Nova Southeastern University, Fort Lauderdale, FL, United States of America.
PLoS One. 2020 Aug 17;15(8):e0237866. doi: 10.1371/journal.pone.0237866. eCollection 2020.
Bedrest and immobilization following a myocardial infarction (MI) can lead to functional impairment that can persist following hospitalization. Early mobilization (EM) is associated with good functional and clinical outcomes in critical care, medical and surgical settings. However, the impact and current role of EM in post-MI care has not been well-defined. Our objective was to assess the evidence for post-MI mobilization, define current post-MI mobilization practice, and understand perspectives of cardiovascular professionals toward mobilization. A scoping review related to "early mobilization" and "myocardial infarction" was performed using the Joanna Briggs Institute Methodology.
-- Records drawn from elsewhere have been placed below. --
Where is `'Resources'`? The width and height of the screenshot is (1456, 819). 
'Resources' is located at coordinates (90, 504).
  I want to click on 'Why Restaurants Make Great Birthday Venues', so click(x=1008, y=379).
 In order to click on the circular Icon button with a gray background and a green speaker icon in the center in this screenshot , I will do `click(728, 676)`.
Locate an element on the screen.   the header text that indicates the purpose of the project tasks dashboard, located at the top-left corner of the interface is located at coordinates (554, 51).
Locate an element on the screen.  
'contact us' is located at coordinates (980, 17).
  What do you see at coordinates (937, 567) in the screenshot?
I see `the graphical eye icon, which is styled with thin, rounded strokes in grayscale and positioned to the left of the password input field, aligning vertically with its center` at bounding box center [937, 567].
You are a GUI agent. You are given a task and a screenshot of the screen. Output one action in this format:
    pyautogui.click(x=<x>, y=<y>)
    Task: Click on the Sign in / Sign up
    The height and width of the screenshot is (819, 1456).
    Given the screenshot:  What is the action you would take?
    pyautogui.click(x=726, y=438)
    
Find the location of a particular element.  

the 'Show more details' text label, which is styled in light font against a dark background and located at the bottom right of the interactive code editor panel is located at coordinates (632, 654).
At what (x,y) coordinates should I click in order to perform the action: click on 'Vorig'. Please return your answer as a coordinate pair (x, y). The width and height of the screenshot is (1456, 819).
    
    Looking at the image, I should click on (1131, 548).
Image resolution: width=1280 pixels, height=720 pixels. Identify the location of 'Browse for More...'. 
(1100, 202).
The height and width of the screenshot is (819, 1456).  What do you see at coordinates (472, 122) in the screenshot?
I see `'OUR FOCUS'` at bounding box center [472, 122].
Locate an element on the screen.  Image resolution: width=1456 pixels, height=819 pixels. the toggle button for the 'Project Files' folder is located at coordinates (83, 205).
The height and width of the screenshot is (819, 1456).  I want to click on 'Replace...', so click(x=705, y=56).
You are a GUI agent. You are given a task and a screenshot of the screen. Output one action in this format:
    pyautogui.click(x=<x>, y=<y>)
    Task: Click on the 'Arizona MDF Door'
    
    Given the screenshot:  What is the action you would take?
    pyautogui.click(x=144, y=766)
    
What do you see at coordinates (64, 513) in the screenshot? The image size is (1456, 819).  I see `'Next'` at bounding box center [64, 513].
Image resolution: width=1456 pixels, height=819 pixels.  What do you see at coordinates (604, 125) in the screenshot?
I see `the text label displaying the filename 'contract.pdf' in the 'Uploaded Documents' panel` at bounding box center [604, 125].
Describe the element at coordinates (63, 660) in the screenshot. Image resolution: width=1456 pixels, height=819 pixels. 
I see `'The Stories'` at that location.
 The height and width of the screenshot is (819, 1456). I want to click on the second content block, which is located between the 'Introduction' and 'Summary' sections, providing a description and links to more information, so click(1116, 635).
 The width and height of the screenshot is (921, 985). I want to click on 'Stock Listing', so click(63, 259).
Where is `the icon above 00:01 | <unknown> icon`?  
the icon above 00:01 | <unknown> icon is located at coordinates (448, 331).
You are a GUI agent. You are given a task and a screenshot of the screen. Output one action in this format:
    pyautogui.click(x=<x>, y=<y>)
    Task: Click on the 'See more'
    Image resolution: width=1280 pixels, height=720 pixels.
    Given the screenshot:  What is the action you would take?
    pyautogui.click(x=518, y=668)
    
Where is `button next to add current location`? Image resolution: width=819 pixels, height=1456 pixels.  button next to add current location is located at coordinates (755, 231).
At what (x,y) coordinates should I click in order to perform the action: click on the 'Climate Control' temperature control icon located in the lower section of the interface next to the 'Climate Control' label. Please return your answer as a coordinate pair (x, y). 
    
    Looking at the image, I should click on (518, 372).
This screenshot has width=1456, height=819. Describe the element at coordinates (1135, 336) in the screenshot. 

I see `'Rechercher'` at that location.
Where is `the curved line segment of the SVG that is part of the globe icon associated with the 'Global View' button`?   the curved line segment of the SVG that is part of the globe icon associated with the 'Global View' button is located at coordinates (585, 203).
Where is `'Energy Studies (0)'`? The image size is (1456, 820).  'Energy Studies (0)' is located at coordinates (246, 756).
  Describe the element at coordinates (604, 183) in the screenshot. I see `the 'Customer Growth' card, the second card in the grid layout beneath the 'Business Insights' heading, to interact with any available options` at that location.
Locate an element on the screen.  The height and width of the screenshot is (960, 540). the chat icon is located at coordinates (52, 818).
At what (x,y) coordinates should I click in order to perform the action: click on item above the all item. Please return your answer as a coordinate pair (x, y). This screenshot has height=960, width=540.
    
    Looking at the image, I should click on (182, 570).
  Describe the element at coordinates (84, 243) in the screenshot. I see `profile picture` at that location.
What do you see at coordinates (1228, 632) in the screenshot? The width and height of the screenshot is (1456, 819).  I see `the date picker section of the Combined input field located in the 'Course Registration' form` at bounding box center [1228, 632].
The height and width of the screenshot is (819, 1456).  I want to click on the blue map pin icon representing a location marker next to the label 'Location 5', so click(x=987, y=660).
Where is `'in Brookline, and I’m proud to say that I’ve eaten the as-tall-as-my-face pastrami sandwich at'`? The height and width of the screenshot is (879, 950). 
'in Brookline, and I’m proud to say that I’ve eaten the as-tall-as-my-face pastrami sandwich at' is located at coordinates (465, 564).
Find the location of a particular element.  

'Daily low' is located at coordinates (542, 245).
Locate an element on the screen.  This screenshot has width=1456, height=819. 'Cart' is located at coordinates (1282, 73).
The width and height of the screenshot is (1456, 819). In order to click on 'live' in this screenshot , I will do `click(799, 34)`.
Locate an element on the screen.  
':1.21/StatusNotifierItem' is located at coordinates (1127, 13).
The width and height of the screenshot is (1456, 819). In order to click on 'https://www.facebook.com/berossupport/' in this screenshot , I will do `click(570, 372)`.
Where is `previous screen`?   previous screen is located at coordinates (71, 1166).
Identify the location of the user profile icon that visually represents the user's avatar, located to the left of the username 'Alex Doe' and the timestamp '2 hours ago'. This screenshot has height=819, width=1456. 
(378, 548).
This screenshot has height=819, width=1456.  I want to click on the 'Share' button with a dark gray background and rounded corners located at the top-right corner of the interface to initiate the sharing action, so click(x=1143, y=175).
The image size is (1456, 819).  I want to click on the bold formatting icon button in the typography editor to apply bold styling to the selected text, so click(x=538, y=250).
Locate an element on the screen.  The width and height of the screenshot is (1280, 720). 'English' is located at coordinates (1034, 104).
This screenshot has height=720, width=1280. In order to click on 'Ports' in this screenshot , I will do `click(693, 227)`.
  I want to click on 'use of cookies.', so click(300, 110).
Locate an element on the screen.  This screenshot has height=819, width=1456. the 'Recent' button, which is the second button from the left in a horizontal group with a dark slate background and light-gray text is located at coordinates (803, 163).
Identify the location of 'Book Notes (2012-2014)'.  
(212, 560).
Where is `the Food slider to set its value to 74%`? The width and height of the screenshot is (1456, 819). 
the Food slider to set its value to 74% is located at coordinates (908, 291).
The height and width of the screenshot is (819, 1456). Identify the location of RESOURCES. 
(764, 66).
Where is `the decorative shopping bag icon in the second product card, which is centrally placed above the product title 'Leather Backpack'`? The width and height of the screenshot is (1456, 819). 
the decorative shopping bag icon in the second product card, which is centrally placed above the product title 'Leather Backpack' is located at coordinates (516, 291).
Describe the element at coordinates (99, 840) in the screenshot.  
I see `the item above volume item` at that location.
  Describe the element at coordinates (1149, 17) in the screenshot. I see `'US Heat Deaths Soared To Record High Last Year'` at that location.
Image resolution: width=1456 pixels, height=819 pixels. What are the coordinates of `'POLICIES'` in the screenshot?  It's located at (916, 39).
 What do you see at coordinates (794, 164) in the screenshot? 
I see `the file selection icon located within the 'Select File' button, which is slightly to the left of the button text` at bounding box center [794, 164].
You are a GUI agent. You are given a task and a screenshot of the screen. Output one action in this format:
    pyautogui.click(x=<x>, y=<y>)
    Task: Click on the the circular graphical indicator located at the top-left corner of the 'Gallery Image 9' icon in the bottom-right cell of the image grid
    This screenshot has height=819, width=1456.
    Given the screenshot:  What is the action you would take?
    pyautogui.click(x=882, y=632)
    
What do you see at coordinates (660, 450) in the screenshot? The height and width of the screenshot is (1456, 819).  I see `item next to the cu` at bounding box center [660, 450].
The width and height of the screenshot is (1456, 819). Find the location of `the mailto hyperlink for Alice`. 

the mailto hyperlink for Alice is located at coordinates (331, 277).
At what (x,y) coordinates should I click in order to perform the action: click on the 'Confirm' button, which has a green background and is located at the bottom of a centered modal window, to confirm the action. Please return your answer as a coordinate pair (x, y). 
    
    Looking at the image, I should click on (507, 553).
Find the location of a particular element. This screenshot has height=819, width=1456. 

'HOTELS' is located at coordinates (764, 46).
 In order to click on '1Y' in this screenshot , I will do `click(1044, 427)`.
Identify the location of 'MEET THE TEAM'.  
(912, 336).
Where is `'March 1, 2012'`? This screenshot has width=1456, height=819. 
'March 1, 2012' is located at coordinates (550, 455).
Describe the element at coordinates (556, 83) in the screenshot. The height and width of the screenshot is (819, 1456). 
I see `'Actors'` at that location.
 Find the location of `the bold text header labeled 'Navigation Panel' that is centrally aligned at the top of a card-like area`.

Pubmed, Embase, Google Scholar, Cochrane Library and CINAHL databases were included. Results were categorized into six topic areas. There were 59 references included in the analysis. There was evidence for the effectiveness and safety of earlier mobilization in experimental studies of the pre-revascularization era, but there was a lack of strong evidence for EM in contemporary post-MI care. Mobilization appears to be safe following arterial catheterization and is associated with minimal hemodynamic and respiratory compromise. Most people are delayed in mobilizing post-MI and spend the majority of the initial hospitalization period lying in bed. Only 1 of 7 current major cardiovascular professional societies guidelines recommend EM post-MI. There were no studies exploring the perspectives of cardiovascular professionals toward mobilization. EM may be beneficial in the post-MI care. However, there is an evidence gap for the impact of EM post-MI in the contemporary literature. More robust evidence from randomized clinical trials is required to inform clinicians and influence practice.
心肌梗死后卧床和固定会导致功能障碍,这种障碍在住院后仍会持续。早期活动(EM)与重症监护、内科和外科环境中的良好功能和临床结局相关。然而,EM 在心肌梗死后护理中的作用和影响尚未得到很好的定义。我们的目的是评估心肌梗死后活动的证据,定义当前心肌梗死后活动的实践,并了解心血管专业人员对活动的看法。使用 Joanna Briggs 研究所方法进行了与“早期活动”和“心肌梗死”相关的范围综述。纳入了 Pubmed、Embase、Google Scholar、Cochrane 图书馆和 CINAHL 数据库。结果分为六个主题领域。分析中包括 59 篇参考文献。在再血管化前时代的实验研究中,早期活动的有效性和安全性有证据支持,但在当代心肌梗死后护理中,EM 的证据不足。在动脉导管插入术后进行活动似乎是安全的,并且与最小的血液动力学和呼吸窘迫相关。大多数人在心肌梗死后活动延迟,并且在初始住院期间大部分时间都躺在床上。只有 7 个当前主要心血管专业协会指南中的 1 个建议在心肌梗死后进行 EM。没有研究探讨心血管专业人员对活动的看法。EM 在心肌梗死后护理中可能有益。然而,在当代文献中,EM 对心肌梗死后的影响存在证据空白。需要来自随机临床试验的更有力证据来为临床医生提供信息并影响实践。